Jakarta, Aktual.co — Pengacara Komisaris Jenderal Budi Gunawan (BG), Eggi Sudjana mengatakan, ada kelompok di internal kepolisian yang tidak menginginkan BG dilantik menjadi Kapolri. Kelompok itu, diduga melakukan konspirasi dengan oknum Komisi Pemberantasan Korupsi (KPK) agar Jokowi tidak segera melantik Budi Gunawan, meskipun DPR sudah bulat menyetujui untuk segera dilantik menggantikan Sutarman. 
“Suka tidak suka kita harus mengakui bahwa ada perpecahan di tubuh Polri. Bahwa ada yang tidak suka dengan BG terpilih menjadi Kapolri itu benar adanya, dugaan adanya konspirasi juga sah saja. Bukan tidak mungkin itu terjadi,” ujar Eggi kepada wartawan di Jakarta, Kamis (29/01).
Eggi juga mengakui bahwa, dirinya mendapatkan informasi yang saat  ini sudah ramai di pemberitaan terkait kelompok Mantan Kabareskrim  Suhardi Alius dan anak buahnya di Bareskrim Brigjen KR dan dua anak  buahnya Kombes M serta AKBP T, sebagai kelompok yang menyuplai data  pada KPK. Suhardi juga dianggap sebagai Jenderal bintang tiga yang bersaing ketat dengan Budi Gunawan untuk posisi Kapolri. 
“Nama-nama itu tentunya harus segera di periksa oleh Divpropam, dan secepatnya di klarifikasi agar bisa transparan dan terang benderang.
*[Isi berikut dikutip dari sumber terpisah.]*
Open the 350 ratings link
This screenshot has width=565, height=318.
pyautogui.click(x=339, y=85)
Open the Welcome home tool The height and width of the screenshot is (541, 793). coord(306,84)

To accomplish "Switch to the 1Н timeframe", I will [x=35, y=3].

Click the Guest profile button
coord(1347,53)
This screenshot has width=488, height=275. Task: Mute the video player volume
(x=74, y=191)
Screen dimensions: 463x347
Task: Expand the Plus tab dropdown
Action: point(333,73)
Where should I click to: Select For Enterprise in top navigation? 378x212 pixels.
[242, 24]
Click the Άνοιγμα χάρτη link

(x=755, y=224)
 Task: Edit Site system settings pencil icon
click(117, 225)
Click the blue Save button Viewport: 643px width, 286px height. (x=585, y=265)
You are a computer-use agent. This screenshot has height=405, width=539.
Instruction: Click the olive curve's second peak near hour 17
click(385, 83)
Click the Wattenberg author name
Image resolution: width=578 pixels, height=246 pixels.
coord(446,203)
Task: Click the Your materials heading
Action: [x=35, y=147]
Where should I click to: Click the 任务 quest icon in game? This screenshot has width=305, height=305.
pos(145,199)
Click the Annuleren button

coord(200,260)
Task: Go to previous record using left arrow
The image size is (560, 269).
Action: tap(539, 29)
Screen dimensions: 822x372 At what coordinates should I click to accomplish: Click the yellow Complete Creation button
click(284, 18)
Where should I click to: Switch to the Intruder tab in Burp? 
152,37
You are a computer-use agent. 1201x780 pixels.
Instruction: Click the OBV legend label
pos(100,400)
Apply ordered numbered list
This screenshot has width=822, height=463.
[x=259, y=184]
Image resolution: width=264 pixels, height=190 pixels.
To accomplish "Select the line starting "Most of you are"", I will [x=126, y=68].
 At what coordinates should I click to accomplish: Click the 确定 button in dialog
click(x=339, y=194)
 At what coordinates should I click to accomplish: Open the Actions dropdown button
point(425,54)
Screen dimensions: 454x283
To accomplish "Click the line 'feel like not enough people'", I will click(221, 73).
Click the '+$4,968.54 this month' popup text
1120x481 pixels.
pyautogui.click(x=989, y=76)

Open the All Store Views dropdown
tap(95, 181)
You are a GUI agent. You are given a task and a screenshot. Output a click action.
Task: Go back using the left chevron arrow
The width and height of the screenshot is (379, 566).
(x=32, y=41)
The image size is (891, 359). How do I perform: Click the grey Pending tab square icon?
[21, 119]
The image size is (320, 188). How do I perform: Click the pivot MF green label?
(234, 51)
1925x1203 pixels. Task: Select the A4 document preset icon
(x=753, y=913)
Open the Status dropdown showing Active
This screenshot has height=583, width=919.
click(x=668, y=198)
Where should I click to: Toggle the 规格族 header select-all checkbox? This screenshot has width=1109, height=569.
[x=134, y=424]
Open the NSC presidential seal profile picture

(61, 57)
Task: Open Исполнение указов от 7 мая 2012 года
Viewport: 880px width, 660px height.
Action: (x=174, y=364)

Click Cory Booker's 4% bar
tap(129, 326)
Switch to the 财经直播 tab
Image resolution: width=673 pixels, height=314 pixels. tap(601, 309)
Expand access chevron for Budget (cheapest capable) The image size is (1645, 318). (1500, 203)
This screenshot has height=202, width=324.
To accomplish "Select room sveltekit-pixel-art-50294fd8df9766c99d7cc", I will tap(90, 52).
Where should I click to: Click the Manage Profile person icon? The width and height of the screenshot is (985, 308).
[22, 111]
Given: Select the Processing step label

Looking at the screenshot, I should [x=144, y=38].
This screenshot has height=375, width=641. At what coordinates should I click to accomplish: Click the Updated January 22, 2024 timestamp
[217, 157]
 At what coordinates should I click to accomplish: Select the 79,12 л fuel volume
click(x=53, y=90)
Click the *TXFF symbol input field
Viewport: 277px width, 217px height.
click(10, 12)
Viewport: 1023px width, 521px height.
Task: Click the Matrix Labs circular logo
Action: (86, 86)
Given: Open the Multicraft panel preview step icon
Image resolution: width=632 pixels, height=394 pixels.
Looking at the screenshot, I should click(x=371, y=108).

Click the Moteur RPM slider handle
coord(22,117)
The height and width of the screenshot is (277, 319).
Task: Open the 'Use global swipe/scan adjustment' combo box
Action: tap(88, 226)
Ini demi solidnya kepolisian. Ya terbukti saat diawal-awal Irjen Budi Waseso sampai mengeluarkan pernyataan tegas bahwa jangan sampai dengan pengkhianat di kepolisian,” ujar Eggi.
Begitu juga, lanjutnya, dengan institusi KPK yang harus berani membuka siapa penyuplai data – data yang dianggap layak untuk menetapkan Budi Gunawan sebagai tersangka, satu hari setelah DPR menyetujui Kapolri Baru. 
“Presiden Jokowi sudah menegaskan agar persoalan ini harus transparan. Karena itu KPK juga harus berani buka-bukaan. Jangan asal mengklaim sudah melakukan penyidikan. Disinilah komite etik KPK harus segera dibentuk dan memanggil Abraham Samad. Jangan sampai persepsi adanya konspirasi oknum polri dengan oknum KPK itu benar adanya. Kan kasihan institusinya,” paparnya. 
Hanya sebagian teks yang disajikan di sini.